The Evident Base Practice (EBP) is a requirement to the current trend in healthcare. Research is important to the practice of the APNs because it provides the evidence that has been tested and can be used which then can be applied in patient care. Research is very important to the nursing profession, for it helps to set the standards, guidelines, policies and procedures. Applying Proven Outcomes (APO) means that a practitioner is using evidence based on interventions. According to McSherry at al. (2006), Evidence Based Practice (EBP) is done by the combination of social, political and professional factors. Politically, helps the practitioner to save time and money. Furthermore, The APN has access to protocols and treatment plan which enable them to prescribe or follow what have already been proven to be effective. The use of EBP can also facilitate the patients and 3rd party payers to save money which then can lead to good patient’s outcome. Being able to use Evidence Based Guidelines can influence the reimbursement positively because it will give the APN will have guidelines to justify their clinical decisions.
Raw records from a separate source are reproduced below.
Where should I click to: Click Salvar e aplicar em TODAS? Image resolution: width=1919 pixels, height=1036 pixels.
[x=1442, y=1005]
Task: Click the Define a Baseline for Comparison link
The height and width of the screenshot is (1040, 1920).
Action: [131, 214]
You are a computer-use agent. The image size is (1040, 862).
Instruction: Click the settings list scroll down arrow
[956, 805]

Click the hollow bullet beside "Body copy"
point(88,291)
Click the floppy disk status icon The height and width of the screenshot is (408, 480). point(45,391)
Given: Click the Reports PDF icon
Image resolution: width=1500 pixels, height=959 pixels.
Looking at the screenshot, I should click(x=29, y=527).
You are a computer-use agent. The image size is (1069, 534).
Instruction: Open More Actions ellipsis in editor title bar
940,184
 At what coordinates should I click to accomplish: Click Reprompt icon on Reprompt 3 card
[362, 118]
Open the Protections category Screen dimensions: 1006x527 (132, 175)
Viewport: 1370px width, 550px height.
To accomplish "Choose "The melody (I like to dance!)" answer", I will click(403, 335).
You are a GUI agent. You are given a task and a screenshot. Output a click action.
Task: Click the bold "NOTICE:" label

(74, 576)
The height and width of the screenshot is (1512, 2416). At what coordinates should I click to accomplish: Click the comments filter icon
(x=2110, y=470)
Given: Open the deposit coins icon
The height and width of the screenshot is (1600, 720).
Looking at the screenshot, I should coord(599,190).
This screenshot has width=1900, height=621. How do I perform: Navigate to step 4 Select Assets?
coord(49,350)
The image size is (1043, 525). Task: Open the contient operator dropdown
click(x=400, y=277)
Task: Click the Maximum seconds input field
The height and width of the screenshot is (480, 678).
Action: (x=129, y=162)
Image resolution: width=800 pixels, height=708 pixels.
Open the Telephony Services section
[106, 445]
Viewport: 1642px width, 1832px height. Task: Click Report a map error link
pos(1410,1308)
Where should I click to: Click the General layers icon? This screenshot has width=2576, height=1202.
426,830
The application of research findings through Evidence Based Practice (EBP) is very crucial when it comes to the reimbursement of APNs for their services. In addition, There was a law passed by Congress about Medicare regarding reimbursement for Nurse Practitioner. This law was signed by the president on August 1997, it stated that regardless of the area of practice, “Nurse Practitioners are being reimbursed at the rate of 80% of the lesser of the actual charge or 85% of the fee schedule amount for physicians (Section 1848).” “Medicare reimbursement fact sheet”. It is in the APNs’ best interest to continue to be involved in research because it will show their importance in the healthcare system. In addition, more outcome studies are needed to support the already proven fact that shows that the APNs’ care is comparable or similar to the physicians’. Therefore, they can still continue to argue or to push for 100% reimbursement for APN services. Also, APNs’ involvements need to be more visible in pharmaceutical trials because pharmaceutical studies are very profitable; of course, it will be beneficial for the APNs as they gain the experience needed on medical trials. It will also help them to develop a relationship with the organizations that conduct those studies. As a result, it will open doors for other APNs to take on the role of PI in pharmaceutical trials which in turn will give APN more confidence.